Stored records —
........

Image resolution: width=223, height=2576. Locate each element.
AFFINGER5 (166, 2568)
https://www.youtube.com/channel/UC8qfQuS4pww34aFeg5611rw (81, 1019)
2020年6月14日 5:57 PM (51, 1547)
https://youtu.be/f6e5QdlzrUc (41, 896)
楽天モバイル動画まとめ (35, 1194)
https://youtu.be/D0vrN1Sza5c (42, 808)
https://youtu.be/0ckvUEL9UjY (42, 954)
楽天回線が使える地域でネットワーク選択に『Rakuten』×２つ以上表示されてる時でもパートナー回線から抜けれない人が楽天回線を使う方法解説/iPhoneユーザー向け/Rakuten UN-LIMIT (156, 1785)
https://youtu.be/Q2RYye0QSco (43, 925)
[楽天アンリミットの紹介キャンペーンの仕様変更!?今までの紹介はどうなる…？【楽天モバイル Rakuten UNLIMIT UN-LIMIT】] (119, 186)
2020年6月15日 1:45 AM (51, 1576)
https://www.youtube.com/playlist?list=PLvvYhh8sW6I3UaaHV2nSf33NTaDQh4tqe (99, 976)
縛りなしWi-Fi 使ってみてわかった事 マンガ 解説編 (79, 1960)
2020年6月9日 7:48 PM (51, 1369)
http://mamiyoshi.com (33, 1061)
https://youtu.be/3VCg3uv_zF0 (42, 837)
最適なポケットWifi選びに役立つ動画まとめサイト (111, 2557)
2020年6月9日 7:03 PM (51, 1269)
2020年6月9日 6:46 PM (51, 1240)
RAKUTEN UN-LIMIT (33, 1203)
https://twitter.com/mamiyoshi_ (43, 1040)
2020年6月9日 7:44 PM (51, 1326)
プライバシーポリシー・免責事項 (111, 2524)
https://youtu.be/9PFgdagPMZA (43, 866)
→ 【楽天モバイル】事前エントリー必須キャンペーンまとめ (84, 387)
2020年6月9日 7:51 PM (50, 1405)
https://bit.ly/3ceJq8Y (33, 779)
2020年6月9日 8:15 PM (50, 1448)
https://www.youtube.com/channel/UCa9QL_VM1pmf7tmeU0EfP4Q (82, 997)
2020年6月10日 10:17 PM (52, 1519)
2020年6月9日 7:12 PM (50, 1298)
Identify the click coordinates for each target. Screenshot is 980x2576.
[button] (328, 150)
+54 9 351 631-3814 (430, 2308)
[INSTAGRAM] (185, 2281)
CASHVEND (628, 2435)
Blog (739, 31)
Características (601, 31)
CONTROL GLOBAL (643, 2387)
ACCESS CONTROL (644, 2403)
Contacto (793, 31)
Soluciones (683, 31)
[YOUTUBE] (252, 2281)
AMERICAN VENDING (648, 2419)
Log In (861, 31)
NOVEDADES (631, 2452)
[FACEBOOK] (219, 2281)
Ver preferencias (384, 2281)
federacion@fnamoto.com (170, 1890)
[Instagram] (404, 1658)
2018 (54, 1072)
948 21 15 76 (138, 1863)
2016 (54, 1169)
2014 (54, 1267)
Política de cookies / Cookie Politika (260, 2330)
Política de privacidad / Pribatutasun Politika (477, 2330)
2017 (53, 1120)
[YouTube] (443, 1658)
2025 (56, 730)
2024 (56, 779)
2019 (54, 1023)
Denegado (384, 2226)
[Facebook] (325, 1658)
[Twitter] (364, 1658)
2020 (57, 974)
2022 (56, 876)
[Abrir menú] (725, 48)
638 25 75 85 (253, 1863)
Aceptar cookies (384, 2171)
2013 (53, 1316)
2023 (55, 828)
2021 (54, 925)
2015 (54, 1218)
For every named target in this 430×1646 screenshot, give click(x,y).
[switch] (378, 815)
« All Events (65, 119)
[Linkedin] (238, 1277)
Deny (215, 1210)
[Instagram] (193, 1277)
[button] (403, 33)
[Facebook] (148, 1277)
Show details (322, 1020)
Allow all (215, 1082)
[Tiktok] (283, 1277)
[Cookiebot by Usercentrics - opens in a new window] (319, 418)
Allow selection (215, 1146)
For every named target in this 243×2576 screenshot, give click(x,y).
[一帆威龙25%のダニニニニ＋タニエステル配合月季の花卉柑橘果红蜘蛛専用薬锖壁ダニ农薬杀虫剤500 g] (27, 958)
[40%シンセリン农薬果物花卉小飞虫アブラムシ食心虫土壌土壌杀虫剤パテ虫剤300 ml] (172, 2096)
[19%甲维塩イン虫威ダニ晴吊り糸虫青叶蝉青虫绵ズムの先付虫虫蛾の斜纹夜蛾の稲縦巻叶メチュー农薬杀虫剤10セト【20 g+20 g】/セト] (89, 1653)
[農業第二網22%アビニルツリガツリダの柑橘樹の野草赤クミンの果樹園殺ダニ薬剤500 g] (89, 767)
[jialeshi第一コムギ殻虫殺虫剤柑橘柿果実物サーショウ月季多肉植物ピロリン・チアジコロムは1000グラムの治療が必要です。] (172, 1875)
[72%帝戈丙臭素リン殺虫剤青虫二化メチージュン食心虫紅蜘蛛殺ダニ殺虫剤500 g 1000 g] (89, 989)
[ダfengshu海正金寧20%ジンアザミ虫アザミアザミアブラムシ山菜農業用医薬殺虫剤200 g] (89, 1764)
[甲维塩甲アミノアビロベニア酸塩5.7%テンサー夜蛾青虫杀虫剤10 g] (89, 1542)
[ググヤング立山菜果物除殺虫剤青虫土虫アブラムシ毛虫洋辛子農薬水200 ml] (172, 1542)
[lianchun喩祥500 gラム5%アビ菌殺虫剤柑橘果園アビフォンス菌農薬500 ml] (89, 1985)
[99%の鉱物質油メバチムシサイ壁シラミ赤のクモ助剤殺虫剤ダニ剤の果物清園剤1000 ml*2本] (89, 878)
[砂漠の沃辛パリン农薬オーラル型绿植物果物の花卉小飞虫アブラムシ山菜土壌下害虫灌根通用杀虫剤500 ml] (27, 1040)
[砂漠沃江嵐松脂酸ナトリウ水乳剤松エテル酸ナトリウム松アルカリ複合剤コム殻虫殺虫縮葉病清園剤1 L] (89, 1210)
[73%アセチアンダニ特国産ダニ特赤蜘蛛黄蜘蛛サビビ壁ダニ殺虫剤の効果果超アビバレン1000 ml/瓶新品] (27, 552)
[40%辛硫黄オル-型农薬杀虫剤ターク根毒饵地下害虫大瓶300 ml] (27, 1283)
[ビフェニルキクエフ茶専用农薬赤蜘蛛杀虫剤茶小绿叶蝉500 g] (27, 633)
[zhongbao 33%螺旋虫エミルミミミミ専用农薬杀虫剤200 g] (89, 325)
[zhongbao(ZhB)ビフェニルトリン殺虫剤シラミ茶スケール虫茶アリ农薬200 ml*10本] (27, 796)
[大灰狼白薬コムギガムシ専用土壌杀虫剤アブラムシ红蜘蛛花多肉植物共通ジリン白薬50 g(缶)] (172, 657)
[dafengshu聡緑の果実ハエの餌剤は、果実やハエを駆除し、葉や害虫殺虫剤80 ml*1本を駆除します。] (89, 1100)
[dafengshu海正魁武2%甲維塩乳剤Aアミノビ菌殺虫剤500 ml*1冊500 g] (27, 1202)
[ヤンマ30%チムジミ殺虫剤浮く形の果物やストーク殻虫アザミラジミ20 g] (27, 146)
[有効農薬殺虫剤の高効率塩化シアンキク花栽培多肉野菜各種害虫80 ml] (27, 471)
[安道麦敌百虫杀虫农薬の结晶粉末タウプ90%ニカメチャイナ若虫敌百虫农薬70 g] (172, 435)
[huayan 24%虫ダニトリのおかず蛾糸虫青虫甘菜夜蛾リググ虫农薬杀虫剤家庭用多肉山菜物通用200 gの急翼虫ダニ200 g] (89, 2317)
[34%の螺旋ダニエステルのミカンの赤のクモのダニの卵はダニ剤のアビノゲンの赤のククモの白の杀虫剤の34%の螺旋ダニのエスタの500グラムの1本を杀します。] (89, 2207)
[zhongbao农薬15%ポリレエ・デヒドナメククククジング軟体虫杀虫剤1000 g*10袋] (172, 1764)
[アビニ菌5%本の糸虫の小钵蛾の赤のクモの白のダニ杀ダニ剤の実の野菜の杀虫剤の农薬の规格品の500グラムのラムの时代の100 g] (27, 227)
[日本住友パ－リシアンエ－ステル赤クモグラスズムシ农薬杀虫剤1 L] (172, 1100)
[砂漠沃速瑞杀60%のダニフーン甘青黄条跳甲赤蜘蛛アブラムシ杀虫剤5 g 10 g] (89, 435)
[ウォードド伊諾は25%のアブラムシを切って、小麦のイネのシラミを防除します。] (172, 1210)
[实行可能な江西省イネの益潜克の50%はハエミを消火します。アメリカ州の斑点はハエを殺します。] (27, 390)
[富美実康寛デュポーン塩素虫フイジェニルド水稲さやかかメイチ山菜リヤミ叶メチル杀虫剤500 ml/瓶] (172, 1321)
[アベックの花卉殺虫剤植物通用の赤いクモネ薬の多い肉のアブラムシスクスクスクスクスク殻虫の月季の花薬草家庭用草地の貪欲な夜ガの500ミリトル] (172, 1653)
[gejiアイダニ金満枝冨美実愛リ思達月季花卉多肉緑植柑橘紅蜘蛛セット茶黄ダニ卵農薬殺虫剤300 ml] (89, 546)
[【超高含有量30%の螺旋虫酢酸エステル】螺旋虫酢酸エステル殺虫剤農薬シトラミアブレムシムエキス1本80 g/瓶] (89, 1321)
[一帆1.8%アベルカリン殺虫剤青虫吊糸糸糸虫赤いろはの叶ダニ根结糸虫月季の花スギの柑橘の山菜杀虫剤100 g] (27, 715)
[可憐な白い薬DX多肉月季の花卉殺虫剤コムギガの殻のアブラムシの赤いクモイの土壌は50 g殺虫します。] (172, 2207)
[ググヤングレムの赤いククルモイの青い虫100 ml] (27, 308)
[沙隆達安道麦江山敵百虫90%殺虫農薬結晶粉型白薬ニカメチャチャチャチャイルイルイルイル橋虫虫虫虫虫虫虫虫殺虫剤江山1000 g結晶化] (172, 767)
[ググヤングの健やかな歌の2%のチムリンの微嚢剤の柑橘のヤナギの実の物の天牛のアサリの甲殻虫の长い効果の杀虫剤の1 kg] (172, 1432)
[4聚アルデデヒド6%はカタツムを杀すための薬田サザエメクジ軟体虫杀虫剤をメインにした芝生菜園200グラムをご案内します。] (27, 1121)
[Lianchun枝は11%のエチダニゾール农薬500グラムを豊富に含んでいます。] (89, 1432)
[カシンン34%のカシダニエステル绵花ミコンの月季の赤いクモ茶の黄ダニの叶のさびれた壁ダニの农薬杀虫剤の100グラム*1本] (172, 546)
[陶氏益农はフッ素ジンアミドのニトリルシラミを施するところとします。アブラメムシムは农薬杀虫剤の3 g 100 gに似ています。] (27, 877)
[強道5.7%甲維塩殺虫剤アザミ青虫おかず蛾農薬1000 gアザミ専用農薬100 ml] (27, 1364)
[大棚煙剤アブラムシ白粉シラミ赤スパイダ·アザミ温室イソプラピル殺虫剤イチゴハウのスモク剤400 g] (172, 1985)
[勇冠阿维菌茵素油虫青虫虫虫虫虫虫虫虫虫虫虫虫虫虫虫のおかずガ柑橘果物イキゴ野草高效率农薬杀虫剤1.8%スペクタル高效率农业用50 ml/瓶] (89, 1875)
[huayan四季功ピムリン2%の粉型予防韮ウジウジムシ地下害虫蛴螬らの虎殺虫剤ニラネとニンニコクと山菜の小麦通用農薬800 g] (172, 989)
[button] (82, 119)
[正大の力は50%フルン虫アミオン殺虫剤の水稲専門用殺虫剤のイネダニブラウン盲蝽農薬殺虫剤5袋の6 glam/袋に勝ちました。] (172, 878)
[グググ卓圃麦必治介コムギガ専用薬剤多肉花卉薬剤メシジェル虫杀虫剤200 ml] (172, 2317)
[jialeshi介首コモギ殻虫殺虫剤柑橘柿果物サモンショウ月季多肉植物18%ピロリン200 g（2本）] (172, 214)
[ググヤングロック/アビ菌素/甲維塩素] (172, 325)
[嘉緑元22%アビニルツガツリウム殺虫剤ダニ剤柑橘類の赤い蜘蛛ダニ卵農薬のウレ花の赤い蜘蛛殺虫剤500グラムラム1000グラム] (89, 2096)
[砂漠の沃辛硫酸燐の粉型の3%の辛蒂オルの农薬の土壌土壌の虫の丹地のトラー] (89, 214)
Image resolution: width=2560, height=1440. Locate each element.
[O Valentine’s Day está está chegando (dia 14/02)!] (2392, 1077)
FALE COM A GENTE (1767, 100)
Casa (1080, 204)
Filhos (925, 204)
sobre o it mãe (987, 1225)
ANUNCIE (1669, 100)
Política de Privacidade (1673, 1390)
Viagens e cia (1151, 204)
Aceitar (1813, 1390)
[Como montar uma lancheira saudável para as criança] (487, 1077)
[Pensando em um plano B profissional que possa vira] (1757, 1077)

........

WORK ORDER —
The lines from the beginning of the records through the line containing "https://youtu.be/9PFgdagPMZA (43, 866)" should be reproduced exactly. Include nothing else.

RESPONSE TO THIS TASK —
Image resolution: width=223, height=2576. Locate each element.
AFFINGER5 (166, 2568)
https://www.youtube.com/channel/UC8qfQuS4pww34aFeg5611rw (81, 1019)
2020年6月14日 5:57 PM (51, 1547)
https://youtu.be/f6e5QdlzrUc (41, 896)
楽天モバイル動画まとめ (35, 1194)
https://youtu.be/D0vrN1Sza5c (42, 808)
https://youtu.be/0ckvUEL9UjY (42, 954)
楽天回線が使える地域でネットワーク選択に『Rakuten』×２つ以上表示されてる時でもパートナー回線から抜けれない人が楽天回線を使う方法解説/iPhoneユーザー向け/Rakuten UN-LIMIT (156, 1785)
https://youtu.be/Q2RYye0QSco (43, 925)
[楽天アンリミットの紹介キャンペーンの仕様変更!?今までの紹介はどうなる…？【楽天モバイル Rakuten UNLIMIT UN-LIMIT】] (119, 186)
2020年6月15日 1:45 AM (51, 1576)
https://www.youtube.com/playlist?list=PLvvYhh8sW6I3UaaHV2nSf33NTaDQh4tqe (99, 976)
縛りなしWi-Fi 使ってみてわかった事 マンガ 解説編 (79, 1960)
2020年6月9日 7:48 PM (51, 1369)
http://mamiyoshi.com (33, 1061)
https://youtu.be/3VCg3uv_zF0 (42, 837)
最適なポケットWifi選びに役立つ動画まとめサイト (111, 2557)
2020年6月9日 7:03 PM (51, 1269)
2020年6月9日 6:46 PM (51, 1240)
RAKUTEN UN-LIMIT (33, 1203)
https://twitter.com/mamiyoshi_ (43, 1040)
2020年6月9日 7:44 PM (51, 1326)
プライバシーポリシー・免責事項 (111, 2524)
https://youtu.be/9PFgdagPMZA (43, 866)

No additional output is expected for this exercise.